My plan was basically I didn’t care what happened. I was willing to play and looking at it like a vacation from work. The longer I made it through, the longer I was in Vegas and the less I was in a cubicle at the office, so I just took it one day at a time.
I realized there were like 9,000 people. The year before I really wanted to win and tried to win it all on Day 1, and that obviously doesn’t happen. So I took it day by day. If I lost a pot, big deal; if I won a pot, big deal. You always try to keep an even keel about it.
After making the final table, did your life change as far as fame accompanying your fortune?
When I got back, it was something I wasn’t used to because of the media presence and what not. It was on TV and newspapers and stuff; I bought that newspaper actually. It was a little bit different. I got some calls from people I hadn’t talked to in a long time, and I got some calls from some past girlfriends, as well. It was neat, and it lasted a few months. There would be times I was at a bar and someone would buy me a drink or what not, which was cool, but other than that it wasn’t too bad.
You pocketed $1.5 million for ninth place. Did that money change your life? Did you make any big purchases?
I put it all in the market pretty much. I paid off my house, and that was it. I still have a lot invested in the stock market. I didn’t buy anything.
Have you played the WSOP at all since 2006?
Just in ’07 when I played in the Main Event. I lasted maybe nine to 10 hours that day. I didn’t play well at all, I really didn’t, and I played terrible.
Back in 2006, they didn’t have the concept of the November Nine. What are your thoughts on that? Is it something you would have liked to have had back in ’06?
You know, I would have liked whatever was best for poker. Poker needs ratings. I would have gone with whatever was best for the game. If they thought it was the November Nine, then great, that’s what you do, you have a few months’ break. I really didn’t care. We had one day off in between in ’06, and that was fine with me. They could have had the November Nine in 2006 and that would have been fine, too.
What was it like playing with Allen Cunningham at the final table? Likewise, what was it like playing against the big stack of Jamie Gold?
When I made the final table, I had, I think 19 big blinds, like 2.5 million in chips . . . then I was just card dead. With Allen Cunnningham to my left, Paul Wasicka to my right, and Jamie Gold’s big stack, I couldn’t do anything. I had no capability at all, so I kind of just dwindled away waiting to pick up a hand. When I started, I knew my plan was numbered. I either needed to get a big hand right away and double up or I was toast. I was in a bad spot with my stack, and I picked up and tried to do what I could.
What are your thoughts on the Jamie Gold Rule, namely that his antics made it so players can’t talk as much at the table, with some tournaments banning table talk altogether?
I think it’s kind of ridiculous. Why can’t you talk? If he’s actually talking you into doing something you don’t want to do, then you’ve got your own problems. I don’t understand why that’s an issue, you should be able to talk.
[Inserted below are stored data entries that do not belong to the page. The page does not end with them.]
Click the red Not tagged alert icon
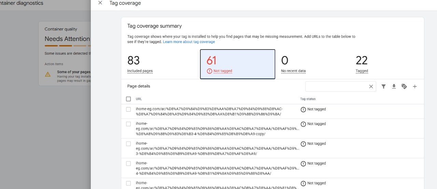 (209, 71)
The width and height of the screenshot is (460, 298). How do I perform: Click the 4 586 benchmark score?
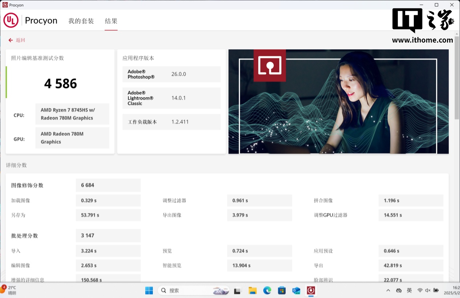tap(61, 84)
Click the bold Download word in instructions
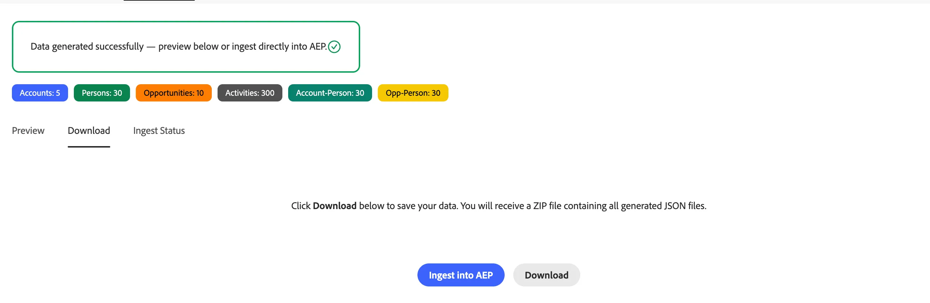930x303 pixels. 335,206
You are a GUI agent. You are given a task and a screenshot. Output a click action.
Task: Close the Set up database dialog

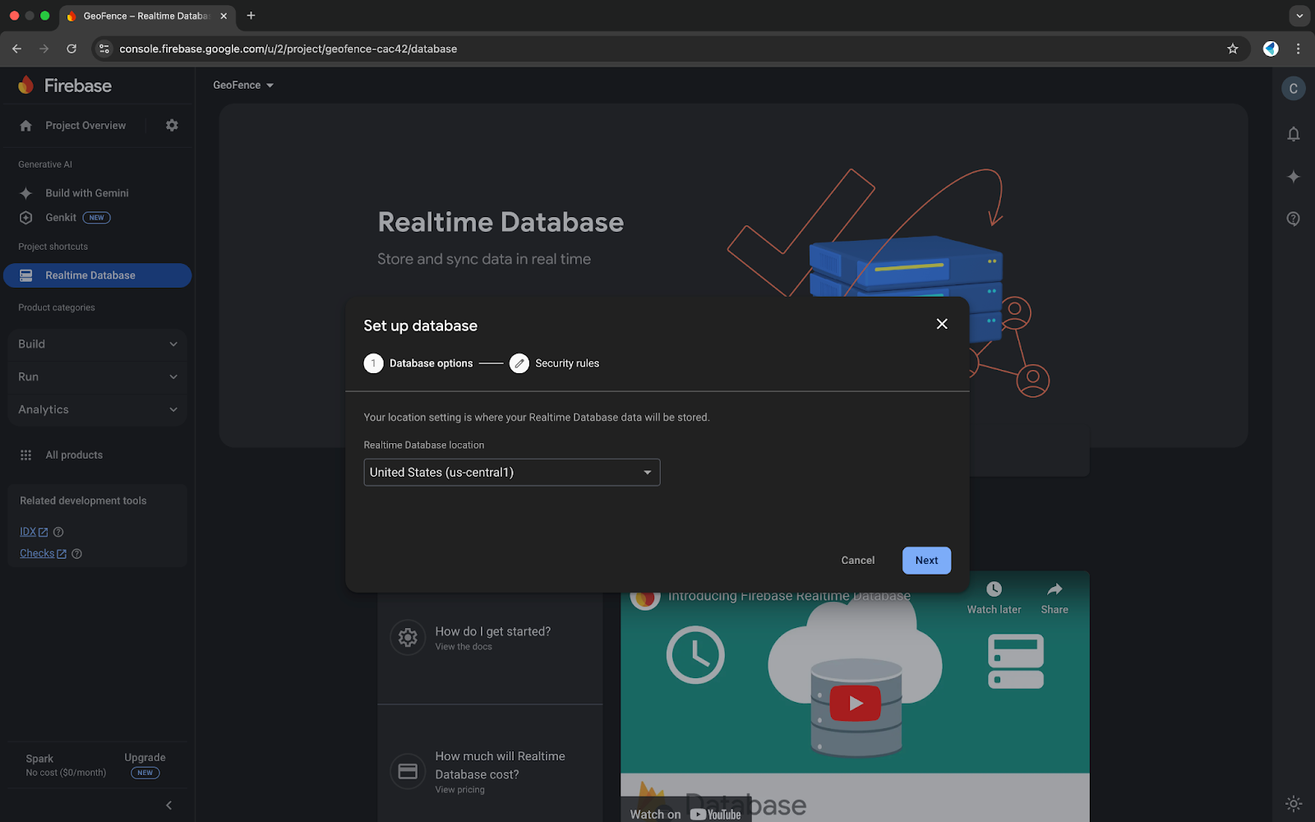coord(942,324)
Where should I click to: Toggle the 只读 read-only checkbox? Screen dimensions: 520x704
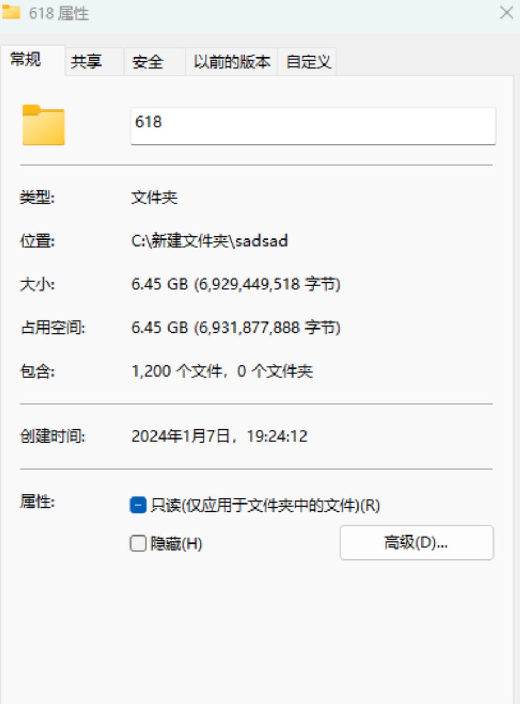[138, 505]
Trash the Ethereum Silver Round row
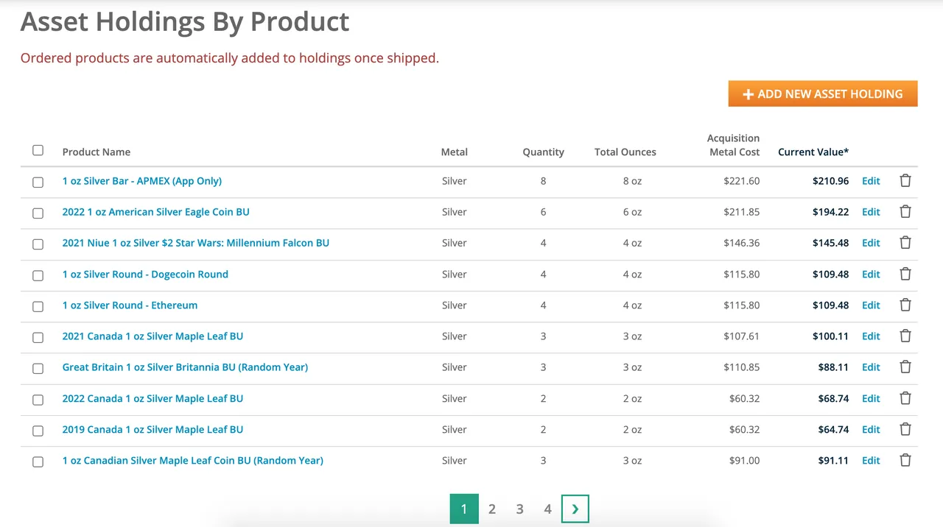This screenshot has height=527, width=943. click(x=905, y=305)
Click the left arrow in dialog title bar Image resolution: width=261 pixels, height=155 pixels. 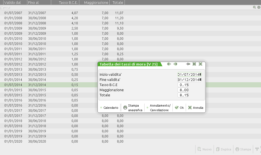click(x=169, y=64)
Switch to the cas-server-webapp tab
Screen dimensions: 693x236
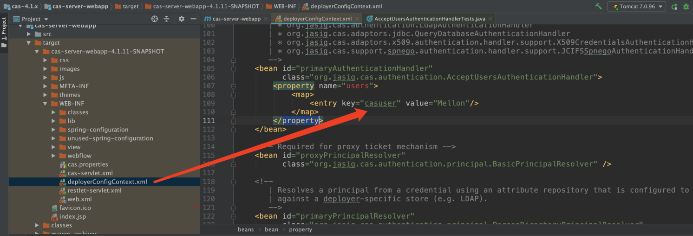click(x=236, y=19)
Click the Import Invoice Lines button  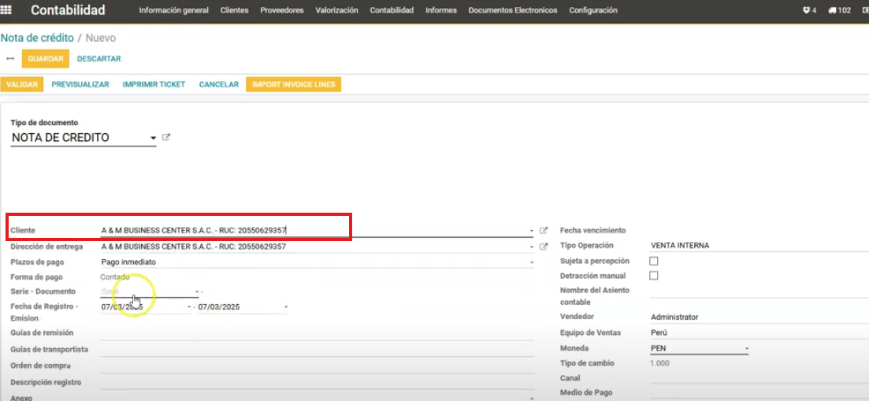(x=293, y=84)
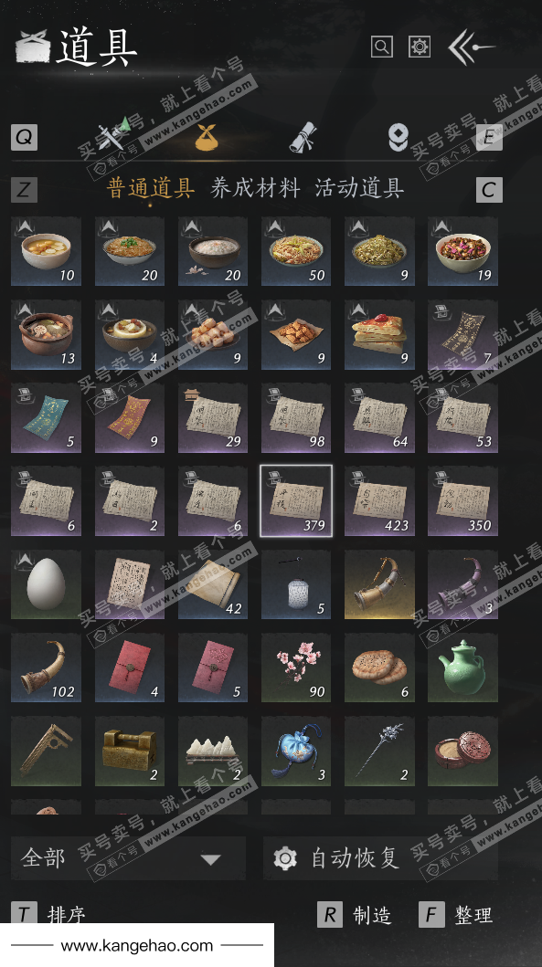
Task: Select the scroll category icon
Action: click(x=303, y=137)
Do you think Gold’s ability to talk during the tournament helped him win? How did you deal with it?
I think it helped him against some people in certain situations. It didn’t hurt him at all, that’s for sure. My experience playing with Jamie was not a lot. We played maybe a few hours together on Day 5, he was sitting right next to me. I heard him doing it, but because he was a big stack and I was to his left and I didn’t know how he played, I tightened up and tried to pick my spots.
He was talking to people, but he was being honest in what he was saying. If he wanted a call, he’d tell the person that they should call, and it worked. I saw him win huge pots doing that. When he had the worst hand, the other person folded; when he had the best hand, the other person called. So he knew what he was doing and did it right. We really didn’t get involved in a hand until the last one.